NASA Lunabotics Challenge is built off of the NASA's Artemis Student Program. The challenge is founded on the hypothesis that raw materials on extraterrestrial bodies, like the Moon and mars, would make for scientific and economic advancements. This would be achieved through utilizing resources of the outer space environment, including its water and metal deposits for future human settlements, the refinement of rocket fuel in space, radio astronomy, and more. The project supports important scientific goal of extending the nation's geo-strategic and economic sphere to explore outer planets. Teams are expected to complete design and development of mining robot from starts to finish by brining individual's unique knowledge in the engineering disciplines of system, mechanical, electrical, software engineering, and project management.
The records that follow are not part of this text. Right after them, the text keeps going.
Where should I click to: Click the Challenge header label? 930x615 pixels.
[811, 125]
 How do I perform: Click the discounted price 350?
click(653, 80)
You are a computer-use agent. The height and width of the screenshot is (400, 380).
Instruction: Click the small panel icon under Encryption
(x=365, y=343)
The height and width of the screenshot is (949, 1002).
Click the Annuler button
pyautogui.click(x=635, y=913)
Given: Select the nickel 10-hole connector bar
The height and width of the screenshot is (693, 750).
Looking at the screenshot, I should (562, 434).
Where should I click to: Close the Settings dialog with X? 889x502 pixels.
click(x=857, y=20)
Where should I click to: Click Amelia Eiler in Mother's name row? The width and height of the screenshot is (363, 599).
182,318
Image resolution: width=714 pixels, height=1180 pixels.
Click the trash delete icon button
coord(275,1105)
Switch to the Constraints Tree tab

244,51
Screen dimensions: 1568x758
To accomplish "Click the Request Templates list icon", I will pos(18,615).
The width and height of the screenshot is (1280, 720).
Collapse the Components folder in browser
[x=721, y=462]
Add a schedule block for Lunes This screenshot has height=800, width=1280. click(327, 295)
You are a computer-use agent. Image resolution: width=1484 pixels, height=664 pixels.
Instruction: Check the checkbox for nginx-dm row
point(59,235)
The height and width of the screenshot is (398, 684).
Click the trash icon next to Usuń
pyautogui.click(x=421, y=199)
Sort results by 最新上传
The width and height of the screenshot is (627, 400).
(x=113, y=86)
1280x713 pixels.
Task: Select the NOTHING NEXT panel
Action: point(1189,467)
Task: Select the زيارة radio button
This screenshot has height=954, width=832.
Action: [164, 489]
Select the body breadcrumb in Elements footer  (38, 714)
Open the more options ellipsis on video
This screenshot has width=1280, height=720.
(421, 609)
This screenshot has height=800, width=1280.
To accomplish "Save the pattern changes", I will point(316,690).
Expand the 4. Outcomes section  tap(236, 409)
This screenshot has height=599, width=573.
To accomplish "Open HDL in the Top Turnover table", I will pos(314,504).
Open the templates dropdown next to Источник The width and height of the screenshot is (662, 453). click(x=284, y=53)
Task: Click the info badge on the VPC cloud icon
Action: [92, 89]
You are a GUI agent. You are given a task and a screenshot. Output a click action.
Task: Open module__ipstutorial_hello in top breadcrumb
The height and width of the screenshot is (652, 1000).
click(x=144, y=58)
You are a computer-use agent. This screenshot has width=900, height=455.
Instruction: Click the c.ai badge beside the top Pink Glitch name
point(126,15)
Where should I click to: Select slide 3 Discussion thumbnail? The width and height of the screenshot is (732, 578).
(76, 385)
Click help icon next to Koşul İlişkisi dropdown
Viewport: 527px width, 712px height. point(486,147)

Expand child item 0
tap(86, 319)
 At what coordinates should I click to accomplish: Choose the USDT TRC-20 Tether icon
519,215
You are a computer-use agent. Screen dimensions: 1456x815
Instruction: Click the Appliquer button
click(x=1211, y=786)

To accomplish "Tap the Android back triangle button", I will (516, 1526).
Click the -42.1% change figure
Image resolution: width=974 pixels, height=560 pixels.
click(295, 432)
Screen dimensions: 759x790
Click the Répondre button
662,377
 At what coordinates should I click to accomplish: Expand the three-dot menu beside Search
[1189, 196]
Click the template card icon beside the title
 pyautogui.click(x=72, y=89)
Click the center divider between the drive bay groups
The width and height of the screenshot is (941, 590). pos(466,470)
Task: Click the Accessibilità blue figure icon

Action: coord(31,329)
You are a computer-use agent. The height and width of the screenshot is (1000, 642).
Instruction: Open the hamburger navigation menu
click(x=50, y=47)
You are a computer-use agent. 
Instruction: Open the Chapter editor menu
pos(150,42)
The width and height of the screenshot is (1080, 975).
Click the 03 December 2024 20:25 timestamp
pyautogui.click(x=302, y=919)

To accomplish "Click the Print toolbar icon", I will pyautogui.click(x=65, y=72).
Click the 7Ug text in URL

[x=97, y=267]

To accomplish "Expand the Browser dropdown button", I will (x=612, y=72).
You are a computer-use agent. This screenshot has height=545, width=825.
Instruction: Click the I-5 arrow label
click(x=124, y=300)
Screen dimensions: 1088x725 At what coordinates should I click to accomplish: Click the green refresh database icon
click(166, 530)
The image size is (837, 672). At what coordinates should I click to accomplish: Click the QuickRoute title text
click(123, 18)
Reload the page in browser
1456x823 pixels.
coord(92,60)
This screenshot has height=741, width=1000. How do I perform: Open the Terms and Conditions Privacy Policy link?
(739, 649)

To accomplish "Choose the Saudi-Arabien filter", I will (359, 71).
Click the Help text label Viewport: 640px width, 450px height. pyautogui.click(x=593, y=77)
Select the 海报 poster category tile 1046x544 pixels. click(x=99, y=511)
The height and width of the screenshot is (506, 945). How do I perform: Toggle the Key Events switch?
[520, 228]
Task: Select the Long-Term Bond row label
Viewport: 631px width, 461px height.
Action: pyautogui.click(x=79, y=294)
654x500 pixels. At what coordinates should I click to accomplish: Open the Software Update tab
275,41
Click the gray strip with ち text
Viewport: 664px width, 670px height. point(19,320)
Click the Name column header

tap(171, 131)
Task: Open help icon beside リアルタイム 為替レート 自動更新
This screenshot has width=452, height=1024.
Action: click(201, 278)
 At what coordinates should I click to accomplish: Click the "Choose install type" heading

RDT has continuously aimed to engineer innovative robots, for 13 years strong, improving upon previous endeavors for advancements in the Artemis Program. The team has rnaked 2nd to 26th place within the United States, winning multiple awards. We believe that our findings due to our involvement in this competition will drive technological innovation by utilizing current scientific capabilities. In the 2020-2021 competition, the team has won several outstanding recognitions including, 1st Place Presentation and Demonstration, 3rd Place Outreach Project Report, and the Judge's Innovation Award!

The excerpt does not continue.